→ **Document section**
──────────
UNITED STATES DISTRICT COURT
CENTRAL DISTRICT OF CALIFORNIA

CIVIL MINUTES -- GENERAL

Case No.

CV 13-02724-VBF

Dated:

July 31, 2013

Title:

Tyler Jenkins, Petitioner v. M. Biter (Warden), Respondent

PRESENT: HONORABLE VALERIE BAKER FAIRBANK, U.S. DISTRICT JUDGE

Linda Kanter
Courtroom Deputy

N/A
Court Reporter

ATTORNEYS PRESENT FOR PETITIONER:

ATTORNEYS PRESENT FOR DEFENDANTS:

N/A

N/A

PROCEEDINGS (IN CHAMBERS):

ORDER ADOPTING THE REPORT AND
RECOMMENDATION AS MODIFIED, DECLINING
TO DISMISS THE PETITION AT THIS JUNCTURE,
PERMITTING PETITIONER TO AMEND THE
PETITION TO DELETE UNEXHAUSTED CLAIMS,
and ADVISING PETITIONER THAT THE
PETITION WILL BE DISMISSED IF HE FAILS TO
AMEND THE PETITION BY A DATE CERTAIN

The Court agrees with the Magistrate Judge that this 28 U.S.C. § 2254 habeas corpus petition is
ultimately subject to dismissal without prejudice because it is “mixed,” i.e., it contains both exhausted and
unexhausted claims. See R&R at 1. For reasons explained below, however, the petition is not subject to
dismissal at this juncture. The Court therefore adopts the well-reasoned Report and Recommendation, but with
a modification.
──────────
→ **Task set**
[A] According to the court minutes, why is the habeas corpus petition ultimately subject to dismissal without prejudice?
[B] Summarize the court minutes in two sentences.

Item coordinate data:
──────────
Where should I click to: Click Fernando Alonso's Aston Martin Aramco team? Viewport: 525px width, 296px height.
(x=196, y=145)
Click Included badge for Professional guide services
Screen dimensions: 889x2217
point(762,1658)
──────────
→ **Task-by-task outputs**
[A] It is "mixed," meaning it contains both exhausted and unexhausted claims.

[B] In minutes dated July 31, 2013, in Tyler Jenkins v. M. Biter (Warden), Judge Valerie Baker Fairbank agrees with the Magistrate Judge that the habeas corpus petition is ultimately subject to dismissal without prejudice because it contains both exhausted and unexhausted claims. The Court declines to dismiss the petition at this juncture, adopts the Report and Recommendation as modified, permits the petitioner to amend the petition to delete the unexhausted claims, and advises that the petition will be dismissed if he fails to amend by a date certain.